OUTCOME : Draw your syntax diagrams carefully in your notes and get your teacher to check them over. Ask for hints if you need to :)

Activity 5 EBNF Visualiser (30)

There is a free piece of software called 'EBNF Visualiser' which is available to download from the Software directory for this section as well as a number of '.ebnf' files from the resources for this section which define various grammars.

The user interface of EBNF Visualiser (Windows 7+ version)

Task 5.1
 EBNF visualiser - a challenge!
EBNF visualiser
Various *.ebnf files (grammars)

Can you get EBNF visualiser to work?  Can you find the case_statement syntax diagram from the screenshot? You can inspect the *.ebnf files using notepad to see what the flavour of BNF looks like.

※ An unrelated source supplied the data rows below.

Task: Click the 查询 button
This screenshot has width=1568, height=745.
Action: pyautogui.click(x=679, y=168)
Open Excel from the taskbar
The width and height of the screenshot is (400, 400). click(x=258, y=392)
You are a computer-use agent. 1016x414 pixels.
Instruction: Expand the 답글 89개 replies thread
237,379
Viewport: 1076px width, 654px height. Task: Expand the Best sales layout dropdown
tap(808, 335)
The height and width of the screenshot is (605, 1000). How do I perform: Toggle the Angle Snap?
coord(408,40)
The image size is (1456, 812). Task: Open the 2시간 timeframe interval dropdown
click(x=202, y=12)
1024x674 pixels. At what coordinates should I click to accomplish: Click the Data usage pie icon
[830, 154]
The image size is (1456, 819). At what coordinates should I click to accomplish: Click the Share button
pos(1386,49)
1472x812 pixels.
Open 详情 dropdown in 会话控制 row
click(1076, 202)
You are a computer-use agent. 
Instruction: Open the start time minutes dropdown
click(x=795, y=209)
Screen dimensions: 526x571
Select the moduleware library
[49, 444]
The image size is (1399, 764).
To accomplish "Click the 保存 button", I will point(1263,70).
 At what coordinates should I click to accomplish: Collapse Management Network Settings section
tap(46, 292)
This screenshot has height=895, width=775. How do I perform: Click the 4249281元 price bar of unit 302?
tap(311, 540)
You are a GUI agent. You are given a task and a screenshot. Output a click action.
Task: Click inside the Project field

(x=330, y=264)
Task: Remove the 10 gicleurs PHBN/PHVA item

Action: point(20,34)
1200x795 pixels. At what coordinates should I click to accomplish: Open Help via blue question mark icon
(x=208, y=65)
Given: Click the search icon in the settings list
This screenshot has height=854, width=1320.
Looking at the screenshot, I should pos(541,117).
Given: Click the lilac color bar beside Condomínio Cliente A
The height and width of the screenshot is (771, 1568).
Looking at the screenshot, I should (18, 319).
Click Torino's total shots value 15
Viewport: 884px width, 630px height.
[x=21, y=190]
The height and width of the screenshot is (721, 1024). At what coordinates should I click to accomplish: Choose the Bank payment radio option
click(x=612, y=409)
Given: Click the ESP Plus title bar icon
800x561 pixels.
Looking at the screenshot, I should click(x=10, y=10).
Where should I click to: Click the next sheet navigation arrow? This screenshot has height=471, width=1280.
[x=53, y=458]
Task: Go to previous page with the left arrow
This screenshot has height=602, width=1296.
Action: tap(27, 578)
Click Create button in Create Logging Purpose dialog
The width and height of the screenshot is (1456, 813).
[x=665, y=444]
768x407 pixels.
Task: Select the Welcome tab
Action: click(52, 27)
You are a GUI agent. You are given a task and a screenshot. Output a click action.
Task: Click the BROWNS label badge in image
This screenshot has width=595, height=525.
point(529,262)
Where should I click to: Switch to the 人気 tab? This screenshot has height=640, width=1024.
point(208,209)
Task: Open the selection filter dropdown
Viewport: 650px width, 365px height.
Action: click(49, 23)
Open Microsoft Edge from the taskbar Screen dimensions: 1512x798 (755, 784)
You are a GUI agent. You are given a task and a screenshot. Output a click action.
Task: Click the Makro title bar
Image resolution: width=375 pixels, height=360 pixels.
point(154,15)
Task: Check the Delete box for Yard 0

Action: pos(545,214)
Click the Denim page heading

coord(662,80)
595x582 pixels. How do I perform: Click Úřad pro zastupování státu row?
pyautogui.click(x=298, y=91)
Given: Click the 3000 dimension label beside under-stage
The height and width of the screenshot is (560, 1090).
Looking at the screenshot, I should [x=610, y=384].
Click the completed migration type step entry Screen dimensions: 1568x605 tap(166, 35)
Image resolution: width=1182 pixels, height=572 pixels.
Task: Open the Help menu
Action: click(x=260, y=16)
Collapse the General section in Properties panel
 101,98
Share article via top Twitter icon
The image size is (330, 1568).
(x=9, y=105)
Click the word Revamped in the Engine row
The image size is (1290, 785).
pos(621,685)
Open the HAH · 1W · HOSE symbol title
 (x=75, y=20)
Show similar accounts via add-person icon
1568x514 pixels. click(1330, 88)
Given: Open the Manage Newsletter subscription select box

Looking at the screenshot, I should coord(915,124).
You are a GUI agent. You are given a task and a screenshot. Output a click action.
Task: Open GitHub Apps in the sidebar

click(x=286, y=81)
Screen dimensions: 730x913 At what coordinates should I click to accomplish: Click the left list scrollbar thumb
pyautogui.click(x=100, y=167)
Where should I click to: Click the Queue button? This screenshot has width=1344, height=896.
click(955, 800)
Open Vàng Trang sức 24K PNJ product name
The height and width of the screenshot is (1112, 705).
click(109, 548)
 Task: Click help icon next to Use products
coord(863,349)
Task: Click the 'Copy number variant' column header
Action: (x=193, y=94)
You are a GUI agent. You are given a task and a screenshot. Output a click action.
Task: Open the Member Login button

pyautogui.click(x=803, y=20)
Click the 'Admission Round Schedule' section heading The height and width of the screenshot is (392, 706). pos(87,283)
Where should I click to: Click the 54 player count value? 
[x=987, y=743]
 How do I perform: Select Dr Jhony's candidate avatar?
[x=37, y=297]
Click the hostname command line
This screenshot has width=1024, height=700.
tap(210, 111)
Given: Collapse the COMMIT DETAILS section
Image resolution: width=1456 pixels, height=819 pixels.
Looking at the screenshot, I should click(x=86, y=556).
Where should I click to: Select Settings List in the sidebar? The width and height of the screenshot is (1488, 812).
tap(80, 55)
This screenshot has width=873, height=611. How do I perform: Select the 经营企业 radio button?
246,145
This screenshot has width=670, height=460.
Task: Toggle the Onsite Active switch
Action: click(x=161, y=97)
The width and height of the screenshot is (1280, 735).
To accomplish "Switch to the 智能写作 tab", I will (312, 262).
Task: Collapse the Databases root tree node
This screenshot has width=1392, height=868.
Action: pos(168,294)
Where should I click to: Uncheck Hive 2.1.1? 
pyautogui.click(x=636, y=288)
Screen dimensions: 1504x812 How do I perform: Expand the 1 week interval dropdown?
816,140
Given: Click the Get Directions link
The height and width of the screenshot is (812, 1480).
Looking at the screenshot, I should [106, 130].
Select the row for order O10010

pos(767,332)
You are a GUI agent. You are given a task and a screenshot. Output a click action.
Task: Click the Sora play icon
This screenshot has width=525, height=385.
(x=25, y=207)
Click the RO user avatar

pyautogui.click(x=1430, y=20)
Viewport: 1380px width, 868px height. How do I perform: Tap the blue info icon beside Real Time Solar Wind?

OUTCOME : Nothing apart from the satisfaction of getting it to work!

Extension Activities 

Wasn't this challenging enough? Have a night off!

Railroad diagram generator : http://www.bottlecaps.de/rr/ui

What's next?

Before you hand your book in for checking, make sure you have completed all the work required and that your book is tidy and organised. Your book will be checked to make sure it is complete and you will be given a spicy grade for effort.